Published May 29, 2026

Florida Relocation with a Child: § 61.13001 Requirements

Florida parents move for ordinary reasons every day — but the moment a minor child is involved, **Fla. Stat. § 61.13001** reshapes everything. If the move crosses the statute's threshold and the other parent has not signed off, the relocating parent must walk through a formal court process before packing.

This guide walks through how the statute defines a relocation, the two procedural paths, what a petition must contain, the response window, the burden-shifting framework, and the 11 statutory factors a judge weighs.

What Triggers § 61.13001

Florida treats relocation as a specific legal event. Under § 61.13001(1)(e), a "relocation" is:

  • A change in the principal residence of a parent or other person entitled to time-sharing,
  • More than **50 miles** from that person's principal residence at the time of the last court order establishing or modifying time-sharing (or, if none exists, the time the petition for dissolution or paternity was filed),
  • For **at least 60 consecutive days**, excluding temporary absences for vacation, education, or health care.

Every word matters. A summer internship four hours north of the marital home is captured. A two-week trip to see grandparents is not. A move from Coral Gables to Doral — well under 50 miles — does not trigger the statute even if the other parent objects on parenting-plan grounds. A move from Coral Gables to Naples does, even if both parents agree it is a good idea.

The reference point is the principal residence at the time of the **last order**, not the current residence. A parent who has already moved once within Florida cannot reset the clock by treating today's address as the new baseline. Confirm the distance with a measurement tool such as Google Maps before relying on the rule — a few miles can decide whether § 61.13001 applies at all.

Two Paths Through the Statute

Once a contemplated move meets the trigger, § 61.13001 gives the relocating parent exactly two procedural paths.

**Path 1 — Signed consent.** All parents and every other person entitled to time-sharing or access agree in writing; the agreement is then ratified by the court. Fast, inexpensive, avoids contested litigation.

**Path 2 — Formal petition.** If anyone with rights to the child objects (or has not signed), the relocating parent must file a petition, serve it, and litigate the move through an adversarial process.

There is no third path. A parent who moves without consent and without an order — "self-help relocation" — exposes themselves to contempt, attorney-fee awards, an order requiring the child's return, and a significant evidentiary disadvantage in any subsequent proceeding.

The Signed Consent Shortcut — § 61.13001(2)

If the parties agree, § 61.13001(2) lets them resolve the entire issue with a single written document. To qualify, the agreement must:

1. Reflect consent to the relocation; 2. Define an access or time-sharing schedule for the non-relocating parent; and 3. If applicable, describe any transportation arrangements related to access or time-sharing.

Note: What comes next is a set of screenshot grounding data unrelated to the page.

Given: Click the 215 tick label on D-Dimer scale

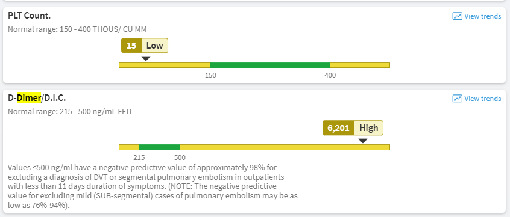Looking at the screenshot, I should click(139, 158).
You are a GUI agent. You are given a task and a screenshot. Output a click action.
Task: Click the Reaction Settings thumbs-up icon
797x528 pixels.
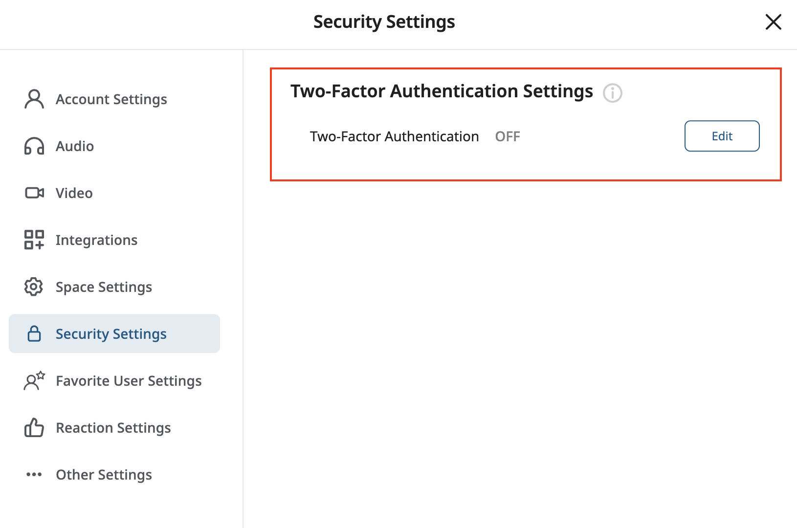click(x=34, y=428)
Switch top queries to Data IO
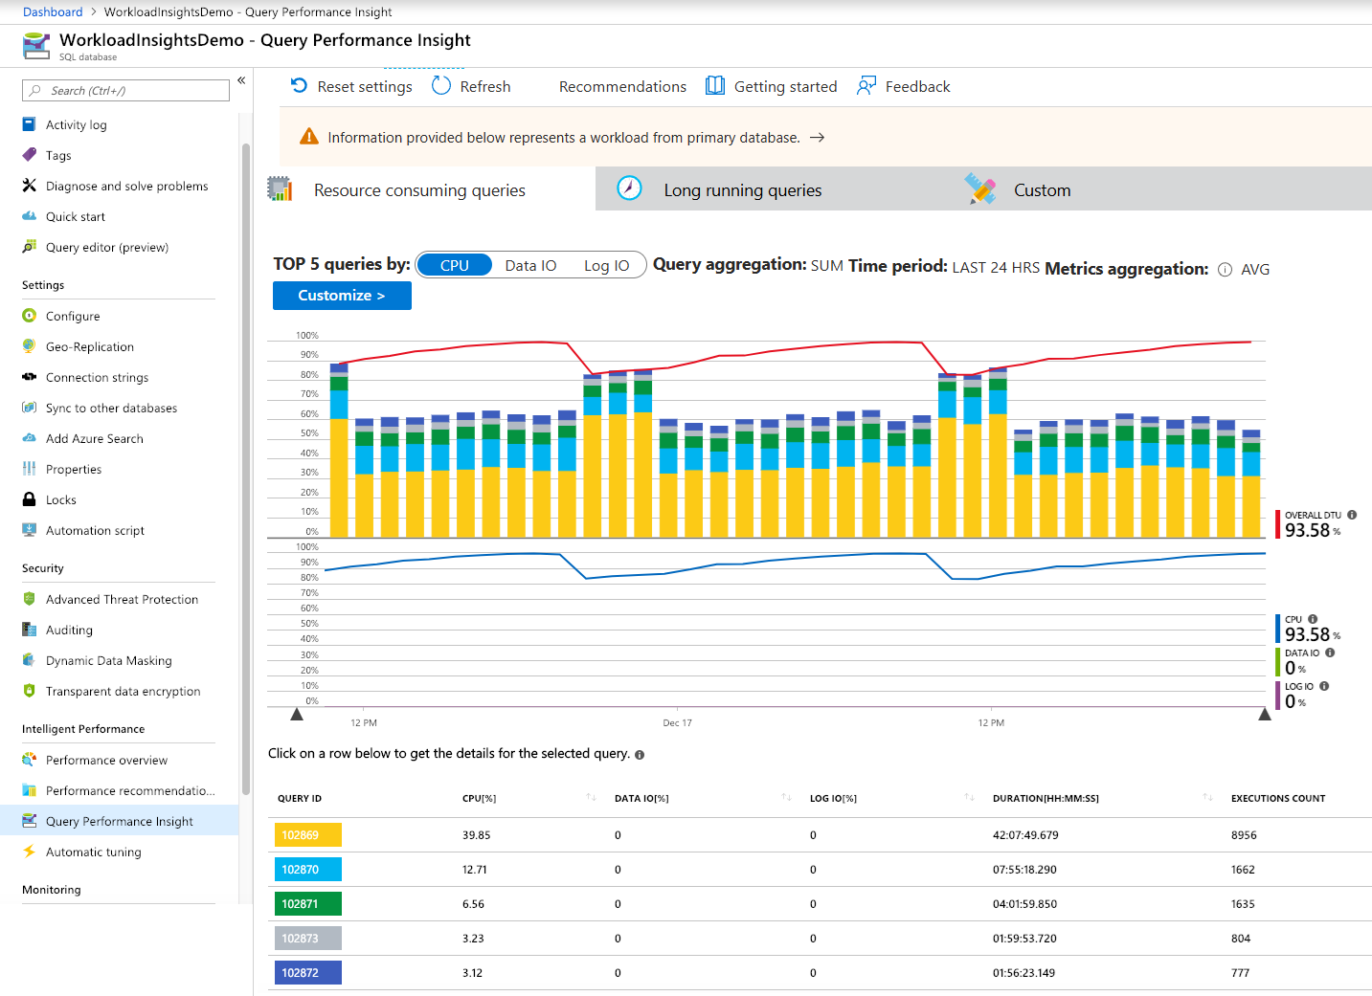 (x=530, y=265)
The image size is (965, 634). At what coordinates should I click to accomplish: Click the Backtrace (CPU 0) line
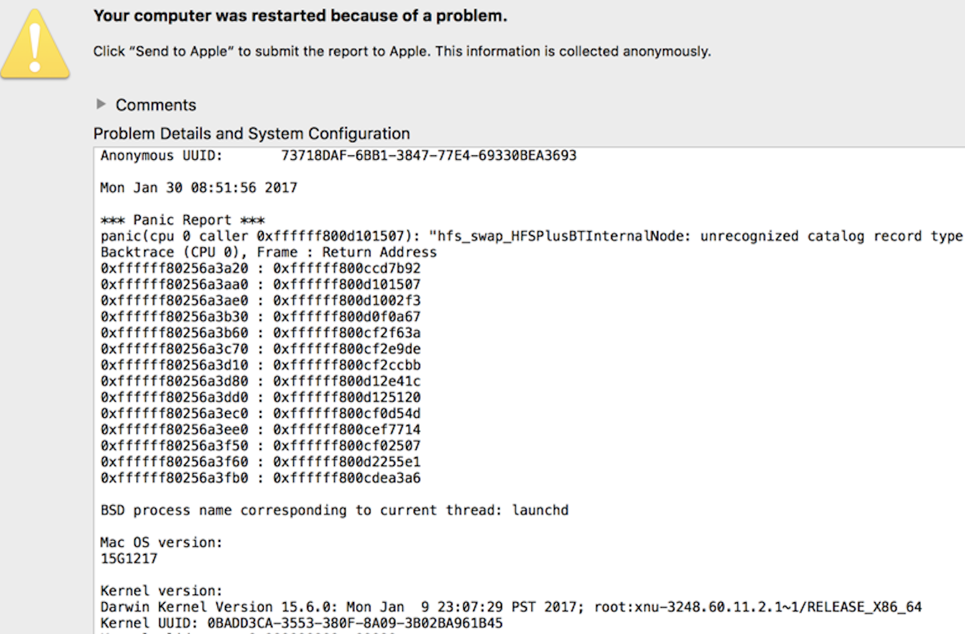(268, 252)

The agreement is signed by the parties and any other person entitled to access or time-sharing, then presented to the court for ratification. The court is generally required to adopt the agreement unless there is "good cause" shown for an evidentiary hearing — for example, where a guardian ad litem flags a concern, or where the proposed schedule is facially unworkable.

The shortcut is not automatic — the court must still bless it. Parents who reach a "private" agreement and never file it leave the relocating parent open to a future modification petition where the move's lawfulness can be contested years later. If you reach consent, finish the work by filing.

If your family is in this analysis but the real question is changing an existing order, you may need a separate [modification matter](/qualifier?practice=modification) before relocation procedure begins.

Petition Requirements — § 61.13001(3)

When consent is not in hand, § 61.13001(3) imposes one of the most detailed pleading requirements in Florida family law. The petition must be signed under oath and include:

  • A **description of the new location**, including the specific physical address if known.
  • The **mailing address** of the new residence, if different.
  • The **home telephone number**, if known.
  • The **date of the intended move**.
  • A **detailed statement of the specific reasons** for the relocation. If based on a written job offer, the offer must be attached.
  • A **proposed post-relocation schedule** for access and time-sharing, with the transportation arrangements needed to make it work.
  • A **statutory notice** that the responding parent must serve an objection within 20 days, and that failure to timely respond may, absent good cause, result in the court permitting the relocation without further notice or hearing.

The petition is served using the Florida Rules of Civil Procedure governing service of process. Defective service is one of the most common reasons relocation petitions are vacated on appeal.

These pleading requirements are not boilerplate. Courts have rejected petitions that recite generic "family support" reasons without attaching the written job offer, and have stricken petitions whose proposed access schedules are so thin they are presumed not to be in good faith.

Response — 20 Days

Under § 61.13001(3)(d), the non-relocating parent has **20 days** after service of the petition to file a verified response. A timely response must:

  • Specify the grounds for the objection;
  • Include a statement of the amount of time the responding parent currently spends with the child; and
  • Address any prior failures by the relocating parent to exercise time-sharing.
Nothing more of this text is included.